_Instructions to follow_
Without changing anything, set down every line shown below.

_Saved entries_
┄┄┄┄┄┄┄┄┄┄
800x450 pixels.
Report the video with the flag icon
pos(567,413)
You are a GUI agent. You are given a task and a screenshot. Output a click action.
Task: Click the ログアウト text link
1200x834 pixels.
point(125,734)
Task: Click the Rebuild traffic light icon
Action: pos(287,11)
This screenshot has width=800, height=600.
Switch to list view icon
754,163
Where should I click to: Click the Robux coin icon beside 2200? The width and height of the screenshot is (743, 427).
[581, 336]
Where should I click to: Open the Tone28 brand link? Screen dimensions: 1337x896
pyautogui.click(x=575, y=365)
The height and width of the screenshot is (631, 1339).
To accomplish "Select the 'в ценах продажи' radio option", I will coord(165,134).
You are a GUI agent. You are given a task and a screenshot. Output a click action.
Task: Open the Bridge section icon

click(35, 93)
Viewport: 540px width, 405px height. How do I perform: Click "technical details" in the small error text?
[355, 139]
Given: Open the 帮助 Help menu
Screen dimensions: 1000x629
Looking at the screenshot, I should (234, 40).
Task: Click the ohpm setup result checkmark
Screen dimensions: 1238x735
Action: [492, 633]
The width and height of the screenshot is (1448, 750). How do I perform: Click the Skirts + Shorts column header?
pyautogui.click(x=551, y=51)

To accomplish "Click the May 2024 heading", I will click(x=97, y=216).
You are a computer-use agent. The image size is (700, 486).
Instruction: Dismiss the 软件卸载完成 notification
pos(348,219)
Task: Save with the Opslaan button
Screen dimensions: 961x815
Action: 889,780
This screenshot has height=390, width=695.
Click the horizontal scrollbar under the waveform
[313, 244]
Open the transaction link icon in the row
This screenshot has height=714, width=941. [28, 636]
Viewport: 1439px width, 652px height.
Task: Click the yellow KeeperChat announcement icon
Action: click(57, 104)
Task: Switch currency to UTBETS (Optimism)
┄┄┄┄┄┄┄┄┄┄
_Final answer_
800x450 pixels.
Report the video with the flag icon
pos(567,413)
You are a GUI agent. You are given a task and a screenshot. Output a click action.
Task: Click the ログアウト text link
1200x834 pixels.
point(125,734)
Task: Click the Rebuild traffic light icon
Action: pos(287,11)
This screenshot has width=800, height=600.
Switch to list view icon
754,163
Where should I click to: Click the Robux coin icon beside 2200? The width and height of the screenshot is (743, 427).
[581, 336]
Where should I click to: Open the Tone28 brand link? Screen dimensions: 1337x896
pyautogui.click(x=575, y=365)
The height and width of the screenshot is (631, 1339).
To accomplish "Select the 'в ценах продажи' radio option", I will coord(165,134).
You are a GUI agent. You are given a task and a screenshot. Output a click action.
Task: Open the Bridge section icon

click(35, 93)
Viewport: 540px width, 405px height. How do I perform: Click "technical details" in the small error text?
[355, 139]
Given: Open the 帮助 Help menu
Screen dimensions: 1000x629
Looking at the screenshot, I should (234, 40).
Task: Click the ohpm setup result checkmark
Screen dimensions: 1238x735
Action: [492, 633]
The width and height of the screenshot is (1448, 750). How do I perform: Click the Skirts + Shorts column header?
pyautogui.click(x=551, y=51)

To accomplish "Click the May 2024 heading", I will click(x=97, y=216).
You are a computer-use agent. The image size is (700, 486).
Instruction: Dismiss the 软件卸载完成 notification
pos(348,219)
Task: Save with the Opslaan button
Screen dimensions: 961x815
Action: 889,780
This screenshot has height=390, width=695.
Click the horizontal scrollbar under the waveform
[313, 244]
Open the transaction link icon in the row
This screenshot has height=714, width=941. [28, 636]
Viewport: 1439px width, 652px height.
Task: Click the yellow KeeperChat announcement icon
Action: click(57, 104)
Task: Switch currency to UTBETS (Optimism)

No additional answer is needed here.